The plan is to order your soft tofu soup and wait while the staff cover your table in kimchi and banchan - little dishes of hot pickled delights to accompany the rice. The rice is spooned into metal bowls: Koreans do not pick up their rice bowls like Chinese and Japanese. Tea is then poured into the hot stoneware rice serving bowl to make a special soupy tea-rice for those who like a bit of the burned rice as a hot beverage.
Kimchi is an acquired taste for non-Koreans, and I highly advise you to acquire it. We have actually tried to make this at home in Budapest with varying success. And now the star of the show arrives: a cast iron bowl of bubbling hot tofu soup - I chose seafood and beef - into which you break an egg and then wait while the egg cooks.
I looked around the packed house and a lot of the tables were filled with local Chinese people, not Koreans. So... this is what Chinese folk eat when they want to go out for something exotic and Asian. A classic aha! moment! Stuffed and satiated, we went out into the foot deep snow that had been dumped on New York the night before. Problem was, we no longer had kimchi in front of us. That was easily fixed by hopping into one of the many Han Ah Rheum supermarlets serving the local Korean community. These are huge Kimchi retailers, and you wonder how could anybody eat that much spicy fermented radish? But they can and do. A lot of non-Koreans help out - once you are hooked on fermented spicy cabbage and squid pickles, there is no turning back. The seafood at these markets is mind-boggling: fresh (as in alive) and cheap as you can find.

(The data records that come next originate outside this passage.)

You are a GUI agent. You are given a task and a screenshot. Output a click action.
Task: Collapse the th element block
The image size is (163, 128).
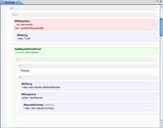point(156,66)
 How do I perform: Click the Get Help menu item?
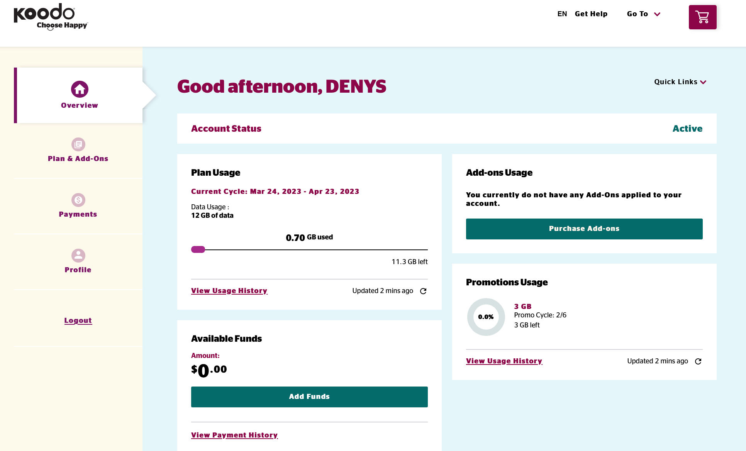590,14
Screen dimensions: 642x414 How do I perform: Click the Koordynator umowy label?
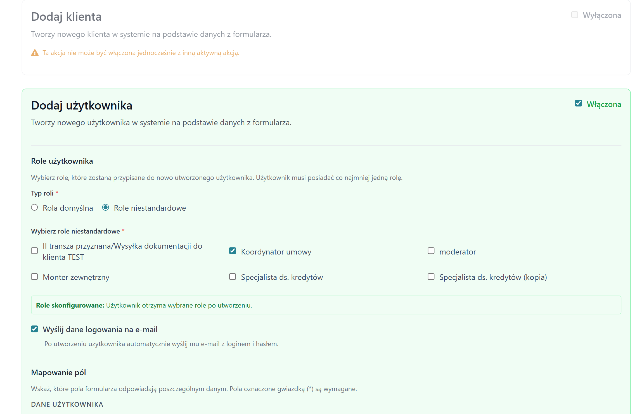(x=276, y=252)

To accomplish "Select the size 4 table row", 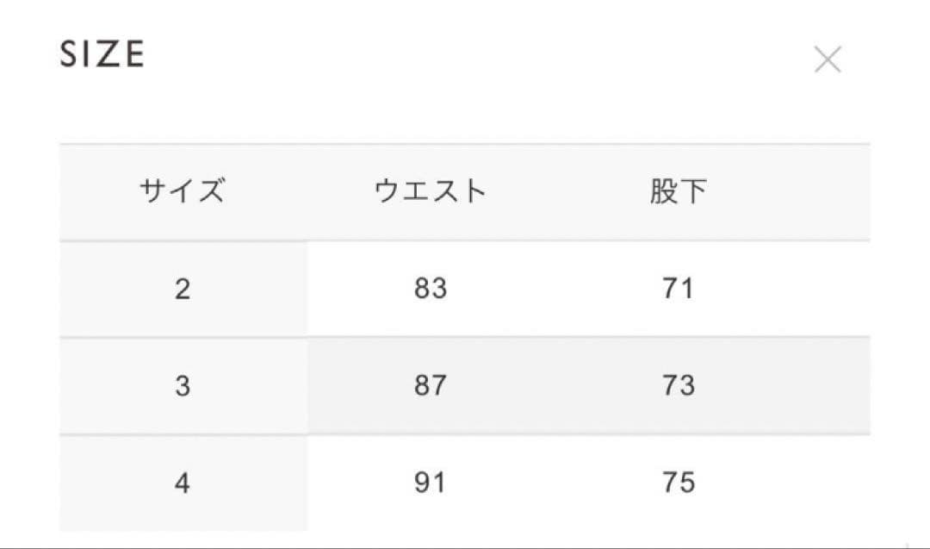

These sea squirts were floating around waiting to be bought and consumed by adventurous eaters: this is about as out there as human seafood consumption can get. Described as "tasting slightly of urine" even the Japanese consider eating sea squirts something of a frat-boy challenge, definately not for everyone.Outside in the parking lot there was a wood fired iron stove cooking up yellow fleshed Asian sweet potatoes, a winter delicacy in Korea and Japan. Speaking of Japan, we also hit the Mitsuwa Japanese Shopping Mall on the way into New York city for a quick fix of fresh Santoka Ramen noodle soup.
This was Aron's first experience of real, fresh ramen soup, not the instant packaged soup that has taken over the world. He like. He like very much. He also liked the accompanying bowl of rice topped with salmon roe. It is great to have a teen aged kid who says "fish eggs on rice? Yeah, Papa, I'll have some!" Last night we downed a dozen raw clams on the half shell from the Korean market. Maybe I will get him started on sea squirt sashimi before he heads back to Budapest. All this with a soy sauce hardboiled egg for $10.Like I said... we were not the first to discover that some of New York's best eating is across the Hudson river in New Jersey. Anthony Bourdain is from Leonia... just down the street from where I am typing this. He trod these same pathways in an episode of No Reservations a few years ago.